### Your task
Write out each of the rows below line for line, without changing a word.

start Records for this exercise

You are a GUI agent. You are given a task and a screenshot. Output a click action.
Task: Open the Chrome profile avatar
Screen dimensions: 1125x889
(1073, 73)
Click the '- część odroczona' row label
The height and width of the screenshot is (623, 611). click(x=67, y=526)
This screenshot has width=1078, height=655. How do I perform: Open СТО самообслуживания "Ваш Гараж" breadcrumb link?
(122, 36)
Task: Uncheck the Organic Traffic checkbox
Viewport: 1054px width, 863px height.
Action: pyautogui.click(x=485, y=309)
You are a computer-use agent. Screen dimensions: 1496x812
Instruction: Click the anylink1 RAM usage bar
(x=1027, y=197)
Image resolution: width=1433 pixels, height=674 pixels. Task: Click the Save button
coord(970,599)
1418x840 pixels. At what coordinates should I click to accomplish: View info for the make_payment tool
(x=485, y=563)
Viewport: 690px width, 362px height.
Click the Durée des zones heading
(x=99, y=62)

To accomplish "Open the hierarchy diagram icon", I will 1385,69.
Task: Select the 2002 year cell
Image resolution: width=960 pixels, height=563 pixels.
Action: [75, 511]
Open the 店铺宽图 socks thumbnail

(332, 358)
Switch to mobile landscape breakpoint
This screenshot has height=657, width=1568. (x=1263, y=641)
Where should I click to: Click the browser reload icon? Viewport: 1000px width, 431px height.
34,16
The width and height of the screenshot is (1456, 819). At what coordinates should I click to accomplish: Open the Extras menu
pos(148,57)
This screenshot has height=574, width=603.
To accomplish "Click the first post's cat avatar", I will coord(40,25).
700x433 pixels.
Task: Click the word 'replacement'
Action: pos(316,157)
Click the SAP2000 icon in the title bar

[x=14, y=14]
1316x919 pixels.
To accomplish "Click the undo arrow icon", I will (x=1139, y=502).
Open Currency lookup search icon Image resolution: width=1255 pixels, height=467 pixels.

end Records for this exercise

### Exercise result
You are a GUI agent. You are given a task and a screenshot. Output a click action.
Task: Open the Chrome profile avatar
Screen dimensions: 1125x889
(1073, 73)
Click the '- część odroczona' row label
The height and width of the screenshot is (623, 611). click(x=67, y=526)
This screenshot has width=1078, height=655. How do I perform: Open СТО самообслуживания "Ваш Гараж" breadcrumb link?
(122, 36)
Task: Uncheck the Organic Traffic checkbox
Viewport: 1054px width, 863px height.
Action: pyautogui.click(x=485, y=309)
You are a computer-use agent. Screen dimensions: 1496x812
Instruction: Click the anylink1 RAM usage bar
(x=1027, y=197)
Image resolution: width=1433 pixels, height=674 pixels. Task: Click the Save button
coord(970,599)
1418x840 pixels. At what coordinates should I click to accomplish: View info for the make_payment tool
(x=485, y=563)
Viewport: 690px width, 362px height.
Click the Durée des zones heading
(x=99, y=62)

To accomplish "Open the hierarchy diagram icon", I will 1385,69.
Task: Select the 2002 year cell
Image resolution: width=960 pixels, height=563 pixels.
Action: [75, 511]
Open the 店铺宽图 socks thumbnail

(332, 358)
Switch to mobile landscape breakpoint
This screenshot has height=657, width=1568. (x=1263, y=641)
Where should I click to: Click the browser reload icon? Viewport: 1000px width, 431px height.
34,16
The width and height of the screenshot is (1456, 819). At what coordinates should I click to accomplish: Open the Extras menu
pos(148,57)
This screenshot has height=574, width=603.
To accomplish "Click the first post's cat avatar", I will coord(40,25).
700x433 pixels.
Task: Click the word 'replacement'
Action: pos(316,157)
Click the SAP2000 icon in the title bar

[x=14, y=14]
1316x919 pixels.
To accomplish "Click the undo arrow icon", I will (x=1139, y=502).
Open Currency lookup search icon Image resolution: width=1255 pixels, height=467 pixels.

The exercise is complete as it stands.